Scheitert eine freiwillige Einigung, kommt es zur Beschlussfassung der Einigungsstelle durch Abstimmung. Die erste Abstimmungsrunde erfolgt unter Stimmenthaltung des Vorsitzenden und endet meist mit einem Patt. In der darauffolgenden Abstimmung stimmt der Vorsitzende mit und entscheidet damit den Ausgang des Verfahrens.

Über die Einigungsstelle fertigt der Vorsitzende ein Protokoll, das er unterzeichnet und den Parteien zuleitet.

Spruch der Einigungsstelle

Als letztes Mittel entscheidet die Einigungsstelle durch Spruch. Fühlt sich eine Betriebspartei durch einen solchen Spruch einseitig benachteiligt, kann sie diesen im arbeitsgerichtlichen Beschlussverfahren überprüfen lassen.
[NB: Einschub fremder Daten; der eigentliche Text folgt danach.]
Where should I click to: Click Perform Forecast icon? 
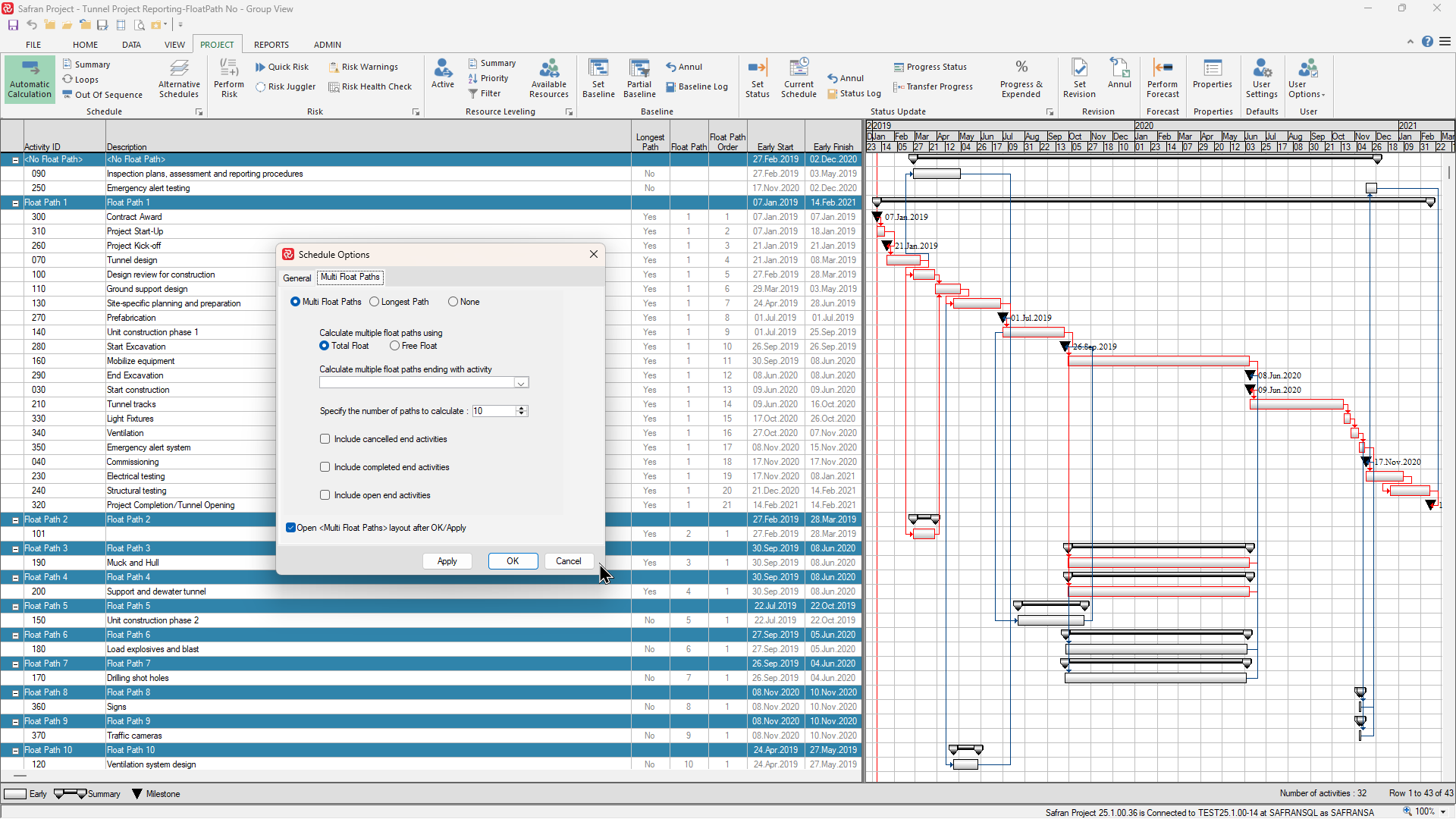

Kosten der Einigungsstelle

Der Arbeitgeber trägt die Kosten der Einigungsstelle. Einigungsstellenvorsitzende haben häufig feste Stunden- beziehungsweise Tagessätze. Dabei sind Tagessätze von € 3.000,00 netto für den Vorsitzenden nicht unüblich. Externe Beisitzer, also auch Rechtsanwälte, erhalten in der Regel 7/10 der Vergütung des Vorsitzenden. Für Betriebsratsangehörige Beisitzer, also auch Betriebsratsmitglieder, ist die Einigungsstelle lediglich bezahlte Arbeitszeit ohne zusätzliche Honorare.